邓丽,邬群勇,杨水荣.融合SSAE深度特征学习和LSTM网络的PM2.5小时浓度预测[J].环境科学学报,2020,40(9):3422-3434
融合SSAE深度特征学习和LSTM网络的PM2.5小时浓度预测
- Use of stack sparse auto-encoder (SSAE) deep feature learning and long short-term memory (SSAE-LSTM) neural network for the prediction of hourly PM2.5 concentration
- 基金项目:国家自然科学基金(No.41471333);中央引导地方科技发展专项(No.2017L3012);厦门市海洋与渔业发展专项资金项目(No.18CFW030HJ10)
- 邓丽
- 1. 数字中国研究院(福建), 福州 350003;2. 福州大学空间数据挖掘与信息共享教育部重点实验室, 福州 350108;3. 卫星空间信息技术综合应用国家地方联合工程研究中心, 福州 350108
- 邬群勇
- 1. 数字中国研究院(福建), 福州 350003;2. 福州大学空间数据挖掘与信息共享教育部重点实验室, 福州 350108;3. 卫星空间信息技术综合应用国家地方联合工程研究中心, 福州 350108
- 杨水荣
- 1. 数字中国研究院(福建), 福州 350003;2. 福州大学空间数据挖掘与信息共享教育部重点实验室, 福州 350108;3. 卫星空间信息技术综合应用国家地方联合工程研究中心, 福州 350108
- 摘要:精准的PM2.5小时浓度短期预测,可以有效地提高空气污染的预报预警能力.针对传统的PM2.5预测模型中存在的影响因素考虑不全面且影响因素选择方法适用性不强等问题,本文提出一种融合栈式稀疏自编码器(Stack Sparse Auto-Encoder,SSAE)和长短期记忆神经网络(Long-Short Term Memory,LSTM)的PM2.5小时浓度预测模型.SSAE-LSTM模型综合考虑了时间因素、空间因素、气象因素和空气污染物因素等多种因素对PM2.5的影响,采用SSAE以无监督方式自动提取PM2.5抽象影响特征,实现特征的压缩和降维;然后以提取的抽象特征作为LSTM模型的输入,建立PM2.5时间序列预测模型,挖掘PM2.5历史序列中的长期依赖特征.为了验证方法的有效性,本文基于2016—2018年京津冀城市群71个空气监测站点的空气数据和气象数据,建立SSAE-LSTM模型对各个站点的PM2.5浓度进行离线训练和预测实验.预测结果表明,SSAE-LSTM模型预测精度高于其它预测模型,在所有测试集上的一致性指数(IA)高达0.99,均方根误差RMSE与平均绝对误差MAE降到了13.98和7.90.此外,分析了SSAE-LSTM模型在不同季节的适用性,71个空气监测站点在春、夏、秋、冬4个季节测试集的预测值和实测值均有很好的线性关系,决定系数分别是0.86、0.92、0.96、0.93.对北京市万寿西宫站点的预测结果表明,SSAE-LSTM模型可以用于不同空气质量情况下的PM2.5小时浓度预报,且具有应用上的可行性和可靠性.
- Abstract:Accurate prediction of PM2.5 concentration at the hour scale can improve the capabilities of air pollution forecast.

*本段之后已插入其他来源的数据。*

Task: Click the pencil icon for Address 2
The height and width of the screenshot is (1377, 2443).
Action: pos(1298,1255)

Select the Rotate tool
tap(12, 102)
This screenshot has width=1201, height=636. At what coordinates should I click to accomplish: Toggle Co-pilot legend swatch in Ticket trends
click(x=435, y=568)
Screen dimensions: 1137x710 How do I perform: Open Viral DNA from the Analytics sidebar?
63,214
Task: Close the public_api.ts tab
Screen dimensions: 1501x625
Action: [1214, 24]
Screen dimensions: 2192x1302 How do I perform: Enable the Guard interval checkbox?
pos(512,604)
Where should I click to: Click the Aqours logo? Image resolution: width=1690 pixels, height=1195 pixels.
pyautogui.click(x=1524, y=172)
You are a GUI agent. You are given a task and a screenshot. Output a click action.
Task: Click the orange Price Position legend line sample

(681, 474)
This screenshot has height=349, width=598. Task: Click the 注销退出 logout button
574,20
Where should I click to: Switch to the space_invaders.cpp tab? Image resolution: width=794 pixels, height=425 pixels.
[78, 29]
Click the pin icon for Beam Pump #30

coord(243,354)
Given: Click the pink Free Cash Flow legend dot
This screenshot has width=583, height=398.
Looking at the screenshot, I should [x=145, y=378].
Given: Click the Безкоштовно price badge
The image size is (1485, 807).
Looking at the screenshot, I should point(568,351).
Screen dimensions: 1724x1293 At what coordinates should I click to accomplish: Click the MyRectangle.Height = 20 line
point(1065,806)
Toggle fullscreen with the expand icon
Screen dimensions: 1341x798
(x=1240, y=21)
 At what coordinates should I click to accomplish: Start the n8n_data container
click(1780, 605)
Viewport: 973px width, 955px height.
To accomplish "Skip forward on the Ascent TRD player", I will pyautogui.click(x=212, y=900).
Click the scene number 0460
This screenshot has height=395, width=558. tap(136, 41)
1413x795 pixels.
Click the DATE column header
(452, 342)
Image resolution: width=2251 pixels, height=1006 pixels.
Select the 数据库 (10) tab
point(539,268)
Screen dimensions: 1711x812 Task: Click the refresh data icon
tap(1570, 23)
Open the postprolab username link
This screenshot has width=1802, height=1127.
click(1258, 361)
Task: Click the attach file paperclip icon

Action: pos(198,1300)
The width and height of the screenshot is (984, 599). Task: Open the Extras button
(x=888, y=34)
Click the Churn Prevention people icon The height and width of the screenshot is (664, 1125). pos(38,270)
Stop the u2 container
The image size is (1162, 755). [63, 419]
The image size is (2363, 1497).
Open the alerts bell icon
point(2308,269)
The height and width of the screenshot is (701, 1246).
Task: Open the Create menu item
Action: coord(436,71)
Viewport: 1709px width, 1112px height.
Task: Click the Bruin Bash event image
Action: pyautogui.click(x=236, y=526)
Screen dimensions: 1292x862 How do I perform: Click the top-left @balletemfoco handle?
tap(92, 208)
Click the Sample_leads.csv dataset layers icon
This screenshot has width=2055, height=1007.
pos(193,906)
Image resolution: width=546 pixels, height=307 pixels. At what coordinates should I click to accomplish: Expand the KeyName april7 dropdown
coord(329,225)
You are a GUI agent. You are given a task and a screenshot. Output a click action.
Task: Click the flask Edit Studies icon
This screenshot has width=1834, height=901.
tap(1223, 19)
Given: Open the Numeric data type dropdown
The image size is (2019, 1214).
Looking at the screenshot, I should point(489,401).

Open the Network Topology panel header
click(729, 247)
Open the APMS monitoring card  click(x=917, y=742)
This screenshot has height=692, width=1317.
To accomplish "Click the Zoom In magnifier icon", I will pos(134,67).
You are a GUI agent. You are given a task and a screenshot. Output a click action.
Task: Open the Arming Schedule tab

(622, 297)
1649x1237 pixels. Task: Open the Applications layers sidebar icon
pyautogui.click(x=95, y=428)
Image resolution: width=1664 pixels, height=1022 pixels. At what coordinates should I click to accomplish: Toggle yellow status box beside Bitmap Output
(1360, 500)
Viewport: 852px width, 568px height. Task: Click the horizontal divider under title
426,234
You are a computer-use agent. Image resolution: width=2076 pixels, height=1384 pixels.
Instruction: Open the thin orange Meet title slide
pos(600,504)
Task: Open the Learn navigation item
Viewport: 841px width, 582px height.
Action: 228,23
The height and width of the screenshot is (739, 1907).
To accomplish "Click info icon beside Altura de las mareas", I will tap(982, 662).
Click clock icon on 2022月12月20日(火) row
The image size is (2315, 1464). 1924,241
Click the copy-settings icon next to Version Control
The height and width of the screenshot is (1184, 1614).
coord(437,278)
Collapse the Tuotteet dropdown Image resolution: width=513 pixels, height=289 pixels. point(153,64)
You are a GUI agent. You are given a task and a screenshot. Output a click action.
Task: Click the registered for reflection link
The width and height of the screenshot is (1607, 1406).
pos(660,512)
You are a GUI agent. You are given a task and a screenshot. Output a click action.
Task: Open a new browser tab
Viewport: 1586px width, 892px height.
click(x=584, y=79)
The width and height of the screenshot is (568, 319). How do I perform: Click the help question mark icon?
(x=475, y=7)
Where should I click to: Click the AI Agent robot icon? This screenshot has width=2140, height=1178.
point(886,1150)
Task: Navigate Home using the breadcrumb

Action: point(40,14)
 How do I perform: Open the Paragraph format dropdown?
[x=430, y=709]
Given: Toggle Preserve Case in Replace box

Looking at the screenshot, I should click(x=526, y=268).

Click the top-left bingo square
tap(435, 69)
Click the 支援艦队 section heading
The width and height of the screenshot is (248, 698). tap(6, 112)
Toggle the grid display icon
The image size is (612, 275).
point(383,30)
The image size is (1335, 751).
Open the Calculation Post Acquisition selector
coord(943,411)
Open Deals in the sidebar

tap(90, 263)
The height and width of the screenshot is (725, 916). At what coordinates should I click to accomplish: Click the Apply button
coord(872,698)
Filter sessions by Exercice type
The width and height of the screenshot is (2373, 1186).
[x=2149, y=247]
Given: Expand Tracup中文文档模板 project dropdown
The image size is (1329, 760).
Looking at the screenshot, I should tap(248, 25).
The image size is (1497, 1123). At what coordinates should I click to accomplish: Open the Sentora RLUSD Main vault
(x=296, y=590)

Traditional models for PM2.5 prediction rely on a number of selected factors, while the selection of factors is hard to conduct. In this paper, we propose a new model using a Stack Sparse Auto-Encoder (SSAE) and a Long-Short Term Memory (LSTM) neural network for PM2.5 concentration prediction, referred to as SSAE-LSTM. We use the SSAE method to automatically extract high-level features with respect to PM2.5 based upon several factors regarding time, space, weather and air pollution. The extracted features are then used to build a time-series LSTM model that is able to extract effective spatial-temporal features. The proposed SSAE-LSTM model was evaluated using datasets of air pollution and weather collected from 71 air monitoring sites in Beijing-Tianjing-Hebei urban areas from 2016 to 2018, and compared with existing methods. Experimental results show that the predicted results by the proposed method had a higher accuracy than that of existing methods, having an IA index over 0.99 for all testing datasets, while the corresponding RMSE and MAE were dropped to 13.98 and 7.90, respectively. Furthermore, we applied the SSAE-LSTM to the datasets of 71 air monitoring sites covering the spring, summer, autumn, and winter seasons. Results showed that the predicted values were highly correlated with ground-truth values for all seasons, with coefficients of 0.86, 0.92, 0.96, 0.93, respectively. Moreover, the predicted results of the Wanshouxigong site in Beijing revealed that the SSAE-LSTM model can be effectively used for PM2.5 prediction at various air quality conditions.